Saat menjabat sebagai mayor, Khouw Kim An tidak hanya menjadikan rumahnya sebagai tempat tinggal, tetapi juga pusat pertemuan komunitas Tionghoa. Khow Kim An juga meraih beberapa kedudukan penting. Pada 1918, bersama hartawan Tjong A Fie dan Lie Tjian Tjoen, dia mendirikan Batavia Bank. Dia pernah terpilih menjadi presiden Kong Kwan (Dewan Cina) di Batavia. Kemudian diangkat menjadi anggota Dewan Rakyat atau Volksraad (1921-1930). Dengan kedudukan itu, tak heran jika rumah Khouw Kim An kerap didatangi banyak orang.

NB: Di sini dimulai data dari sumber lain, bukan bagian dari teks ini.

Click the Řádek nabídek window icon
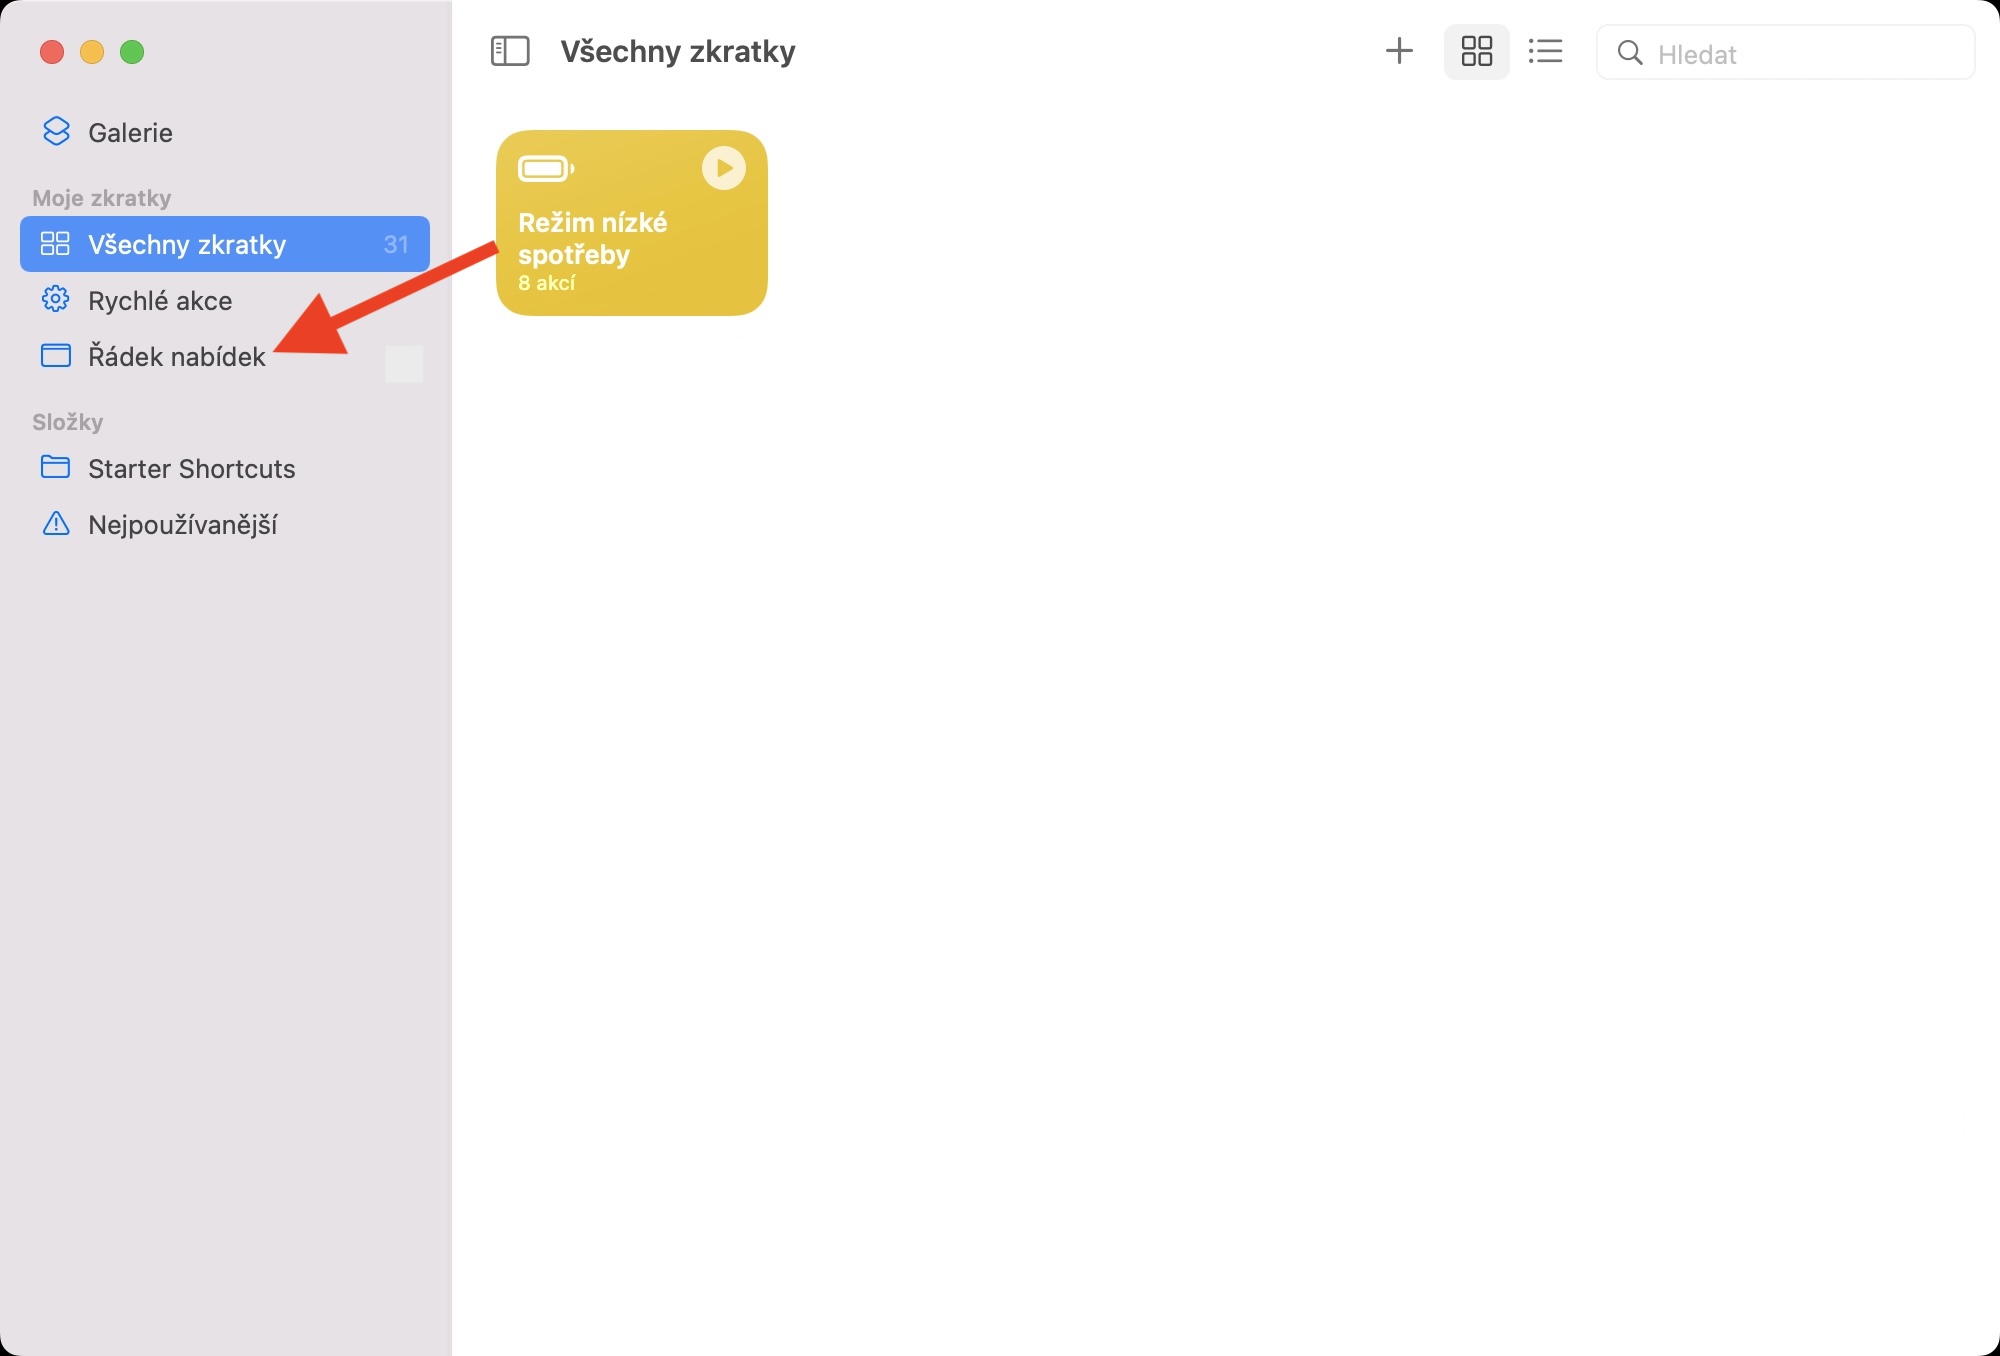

“Pentingnya kediaman Khouw Kim An menyebabkannya ditetapkan sebagai situs warisan pada 1931 berdasarkan Monumenten Ordonantie, upaya pertama Belanda untuk mengakui bangunan bersejarah di koloni mereka,” catat Ronald G. Knapp dalam Chinese Houses of Southeast Asia.
Nasib Khouw Kim An berubah drastis saat pendudukan Jepang. Dia diinternir oleh tentara Jepang dan meninggal dunia pada 13 Februari 1945. Dia dimakamkan di kompleks pemakaman Keluarga Khouw di Jati Petamburan, Jakarta Pusat. Khouw Kim An menjadi penghuni terakhir rumah ini, yang ditinggalkan oleh putra-putranya.

Candra Naya
Pada 1946, rumah nomor 188 disewa dan dimanfaatkan sebagai kantor Sin Ming Hui (Perhimpunan Sinar Baru) yang bergerak di bidang pendidikan dan sosial. Khow Woen Sioe, saudara Khouw Kim An, menjadi ketua umum selama empat periode berturut-turut.
Sejak itu, rumah itu menjadi tempat lahirnya berbagai lembaga, dari pendidikan hingga poliklinik, serta beragam kegiatan, dari fotografi hingga bulutangkis. Semua fasilitas tersebut diperuntukkan bagi masyarakat kurang mampu.
“Poliklinik itu gratis, yang gunanya untuk mewadahi masyarakat Tionghoa kurang mampu. Akhirnya, poliklinik itu menjadi cikal bakal Rumah Sakit Sumber Waras,” ujar Naniek. Beberapa anggota Sin Ming Hui juga mengagas sekolah tinggi ekonomi yang kelak berkembang menjadi Universitas Tarumangera.
Pada 1960-an, sesuai kebijakan pemerintah, Sin Ming Hui berganti nama menjadi Perhimpunan Sosial Tjandra Naja atau kini yang kemudian disesuaikan dengan ejaan baru menjadi Perhimpunan Sosial Candra Naya. Sebutan Candra Naya kemudian juga dipakai untuk menyebut bekas rumah keluarga Khouw.
Menyusul Peristiwa Gerakan 30 September 1965, sementara dua rumah lainnya hancur dan berubah fungsi, rumah nomor 188 terbengkalai. Sempat terjadi perselisihan, ahli waris keluarga Khouw menjual rumah dan lahan di sekitarnya kepada Modern Group milik Samadikun Hartono pada 1992.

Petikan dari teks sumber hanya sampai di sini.